Unexpected temporary array created when using n**2 instead of n*n to declare array size

Chenfeng_B_
Beginner
232 Views

I found out this unexpected behavior of temporary array when tracing down the root cause of a stack overflow.

In a subroutine, when multi-dimensional dummy arrays with explicit size are declared with the exponentiation operator ** (except in the last dimension), almost any operation in this subroutine that involves section of this array would create a temporary array, even if the section is obviously contiguous ( extreme case being x(:,:) ). Such temporary arrays are not created if the array size is declared using multiplication (n*n instead of n^2, or of higher power)

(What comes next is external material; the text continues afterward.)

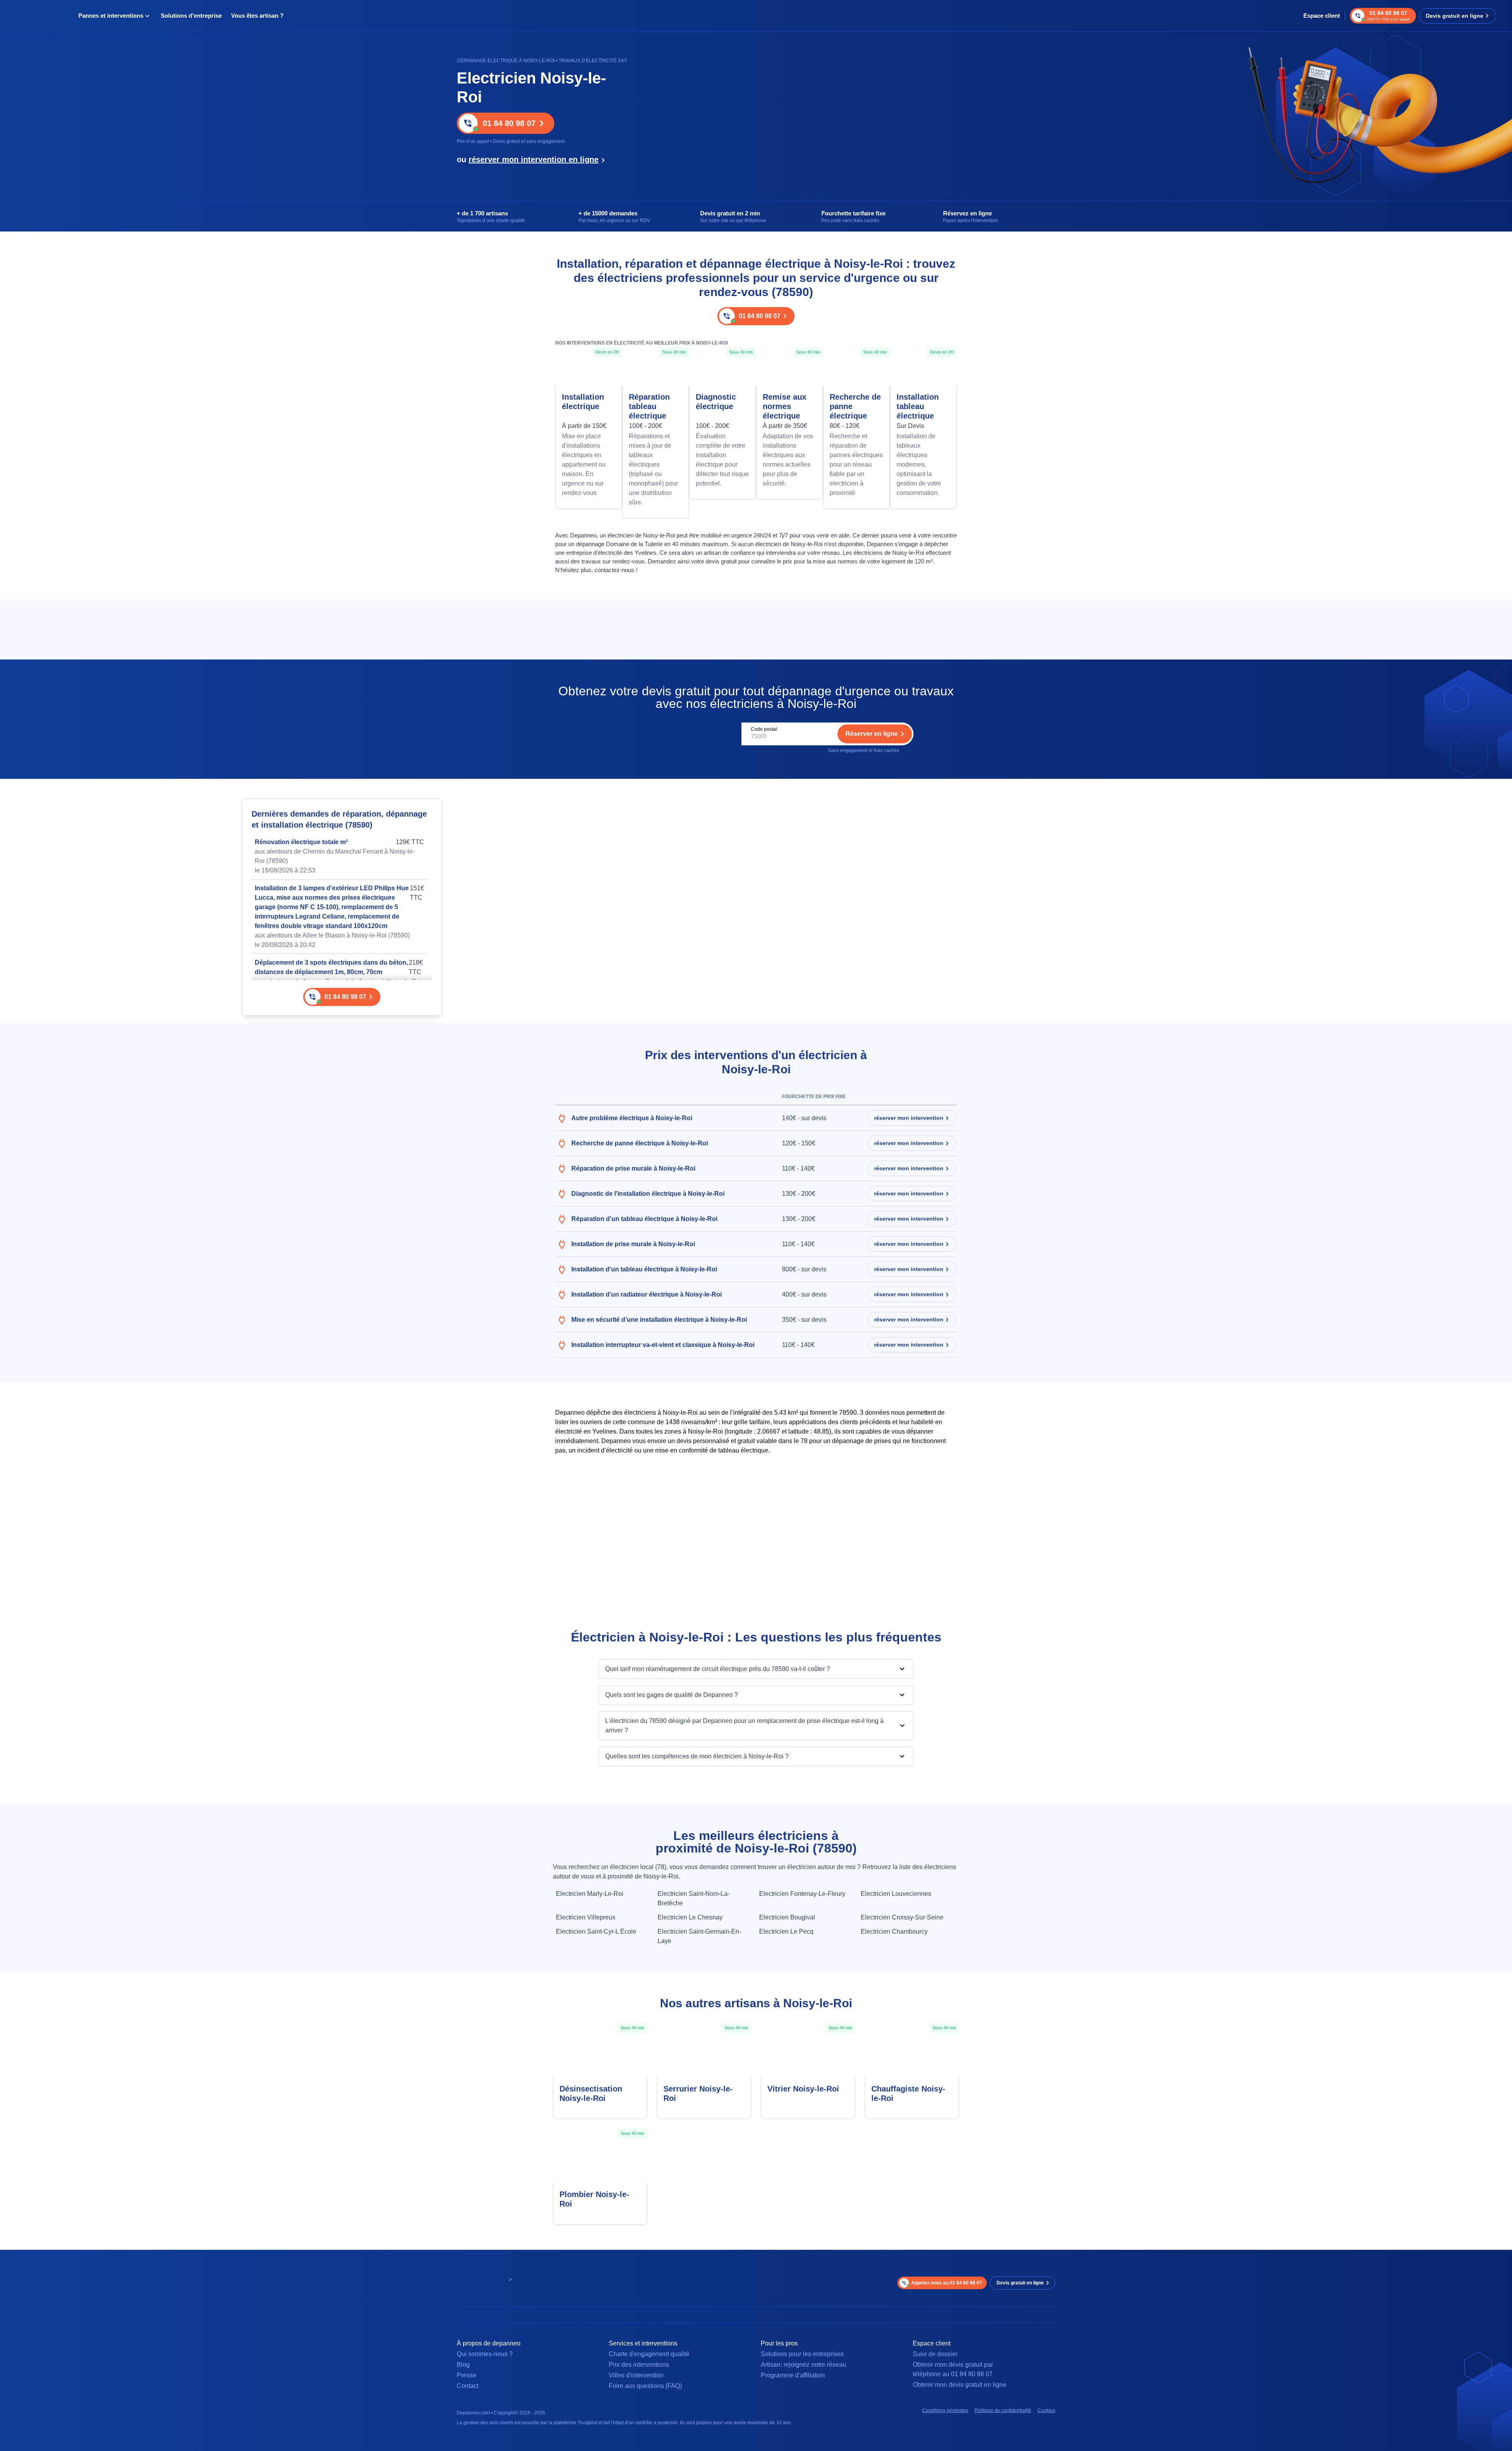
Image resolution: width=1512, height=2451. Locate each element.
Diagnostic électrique (716, 402)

The following is an example:

program main
    implicit none
    real(8) x(4,2)
    
    call sub(x,2)
end program main

subroutine sub(x,n)
    implicit none
    integer,intent(in) :: n
    real(8),intent(in) :: x(n**2,2)   ! change to x(n*n,2) and everything's fine
    
    print*, x(:,:)      ! obviously contiguous, but a temporary array is created nonetheless.
end subroutine sub

Is this behavior a compiler bug or is there some deeper reason to this that I'm not aware of? Help appreciated.

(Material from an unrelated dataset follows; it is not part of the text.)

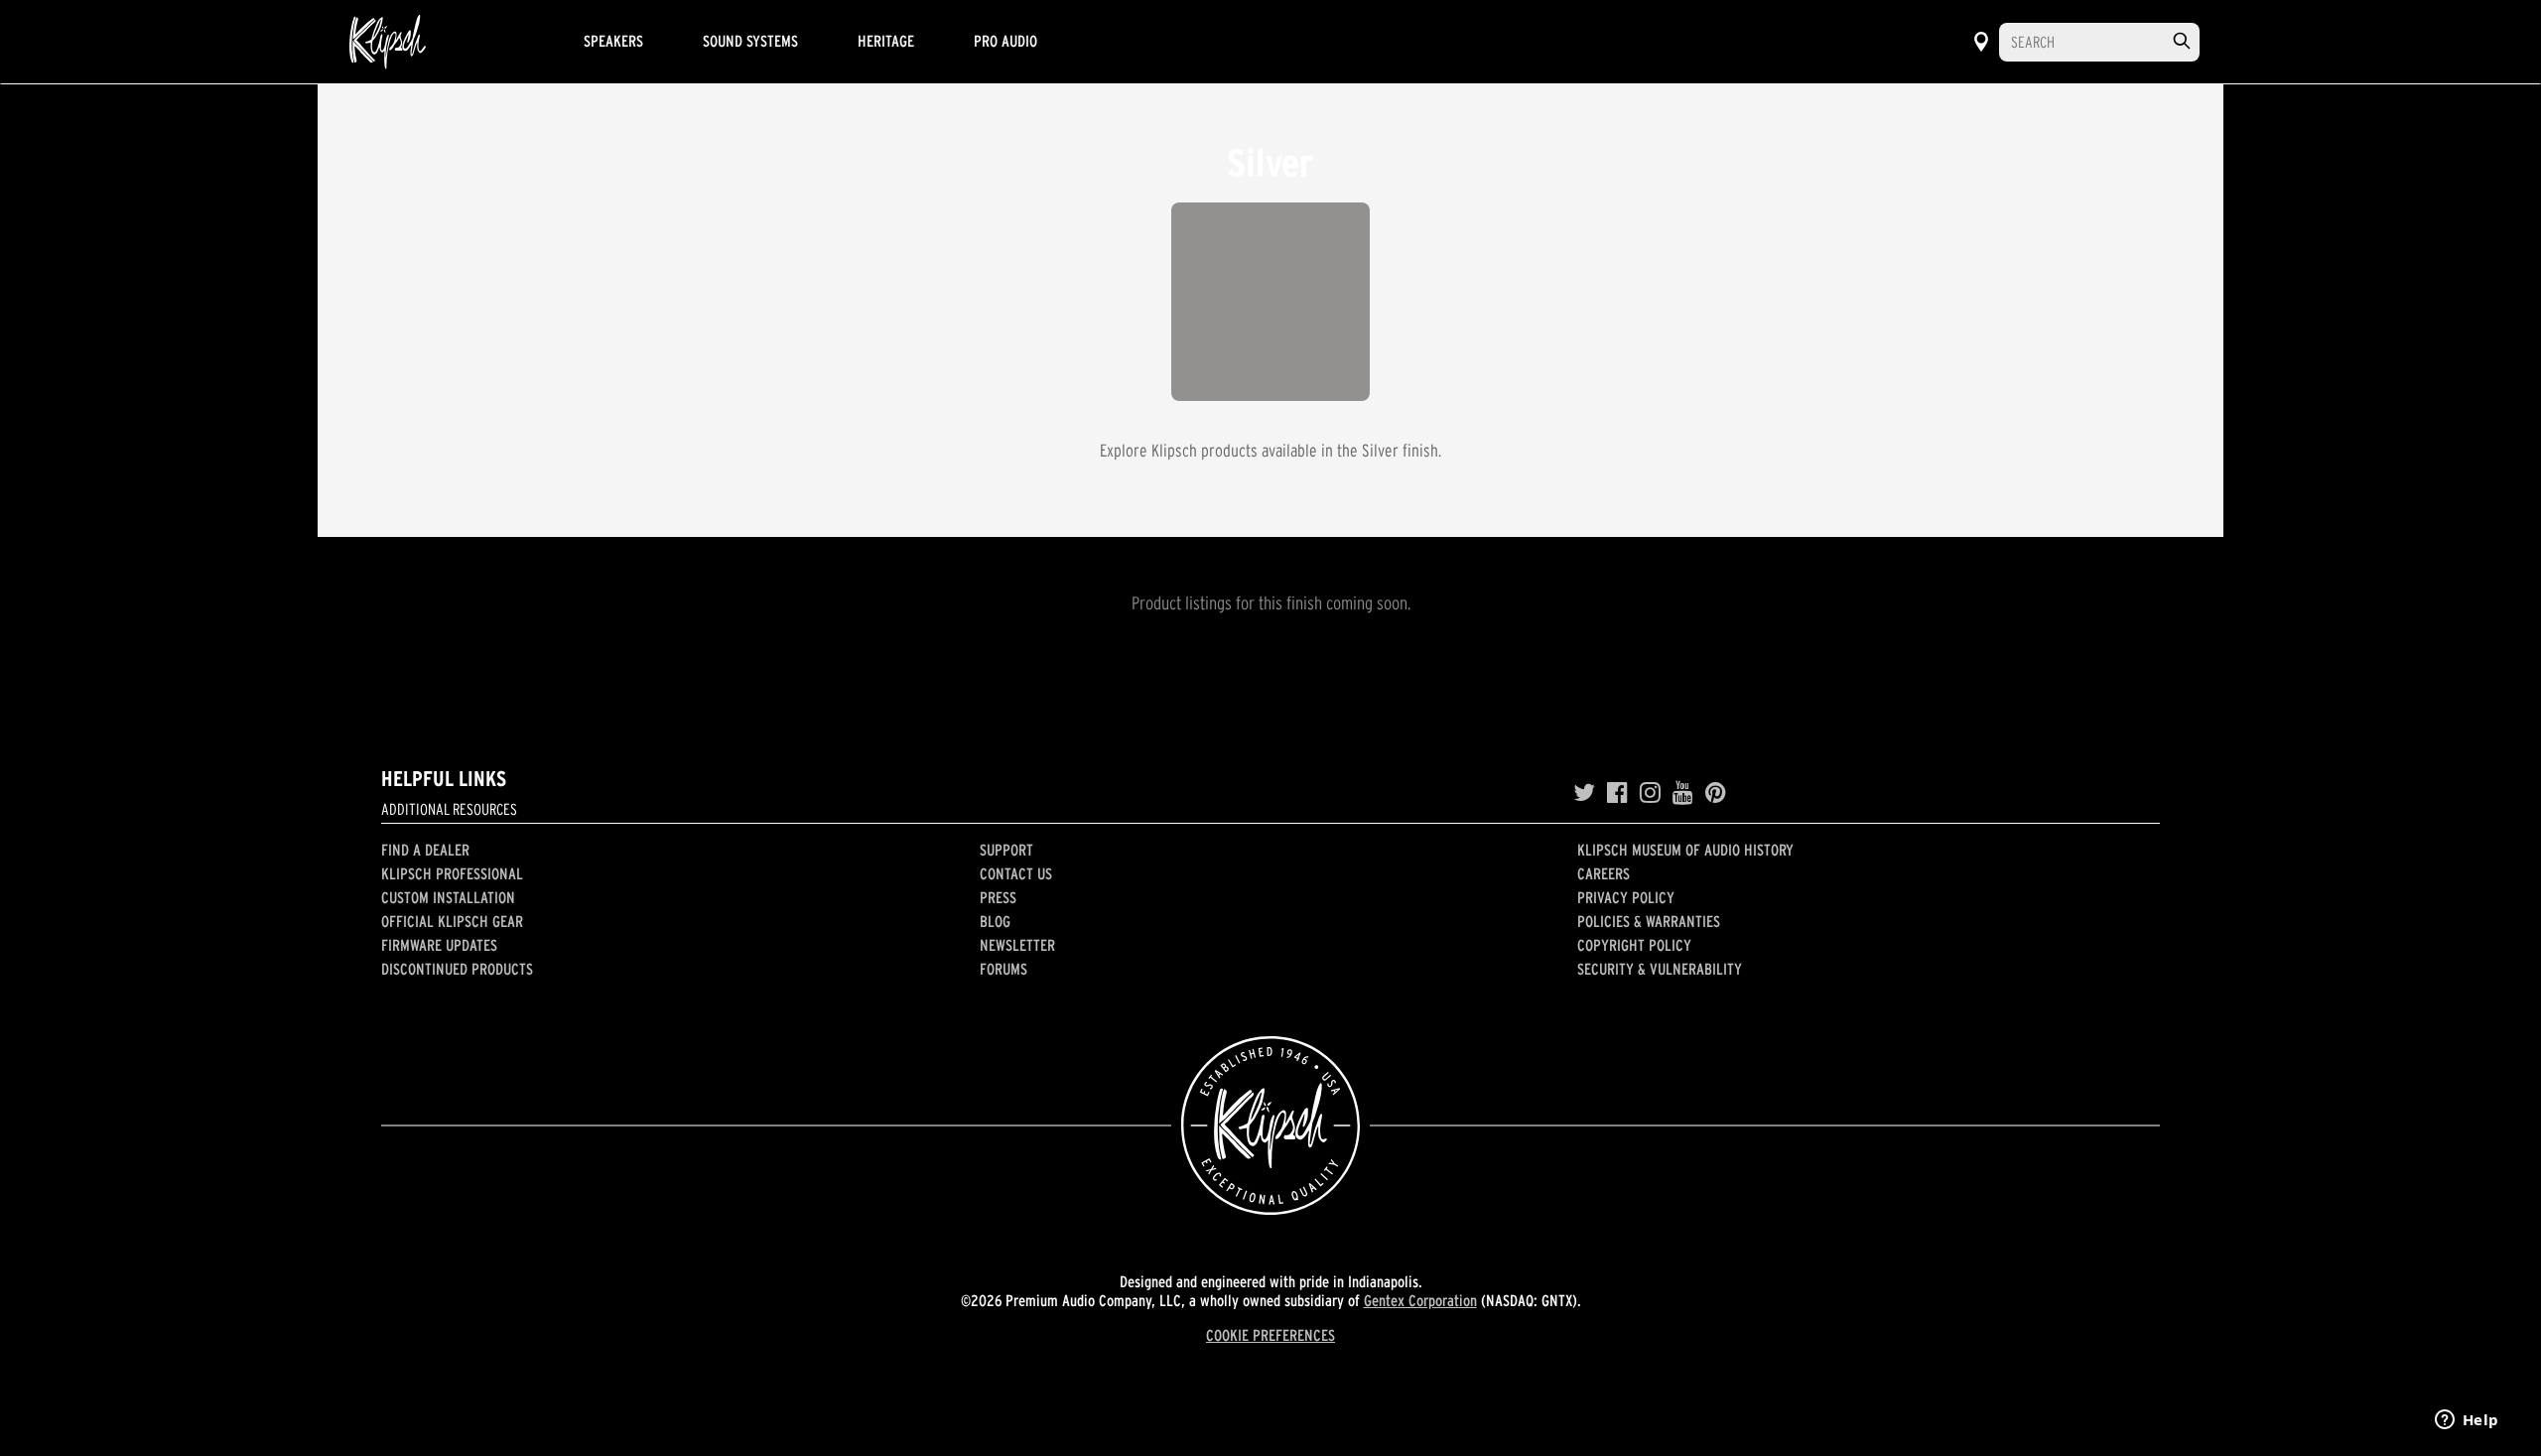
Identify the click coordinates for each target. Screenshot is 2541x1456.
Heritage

I checked temporary array creation using the -check arg_temp_created compiler option. I am using  ifort version 16.0.0, on a UNIX system computing cluster at my institution.

0 Kudos
1 Reply
Kevin_D_Intel
Employee
232 Views

Thank you for reporting this. It does seem to be a bug. I reported it to the Developers for further analysis. I will share what I hear back.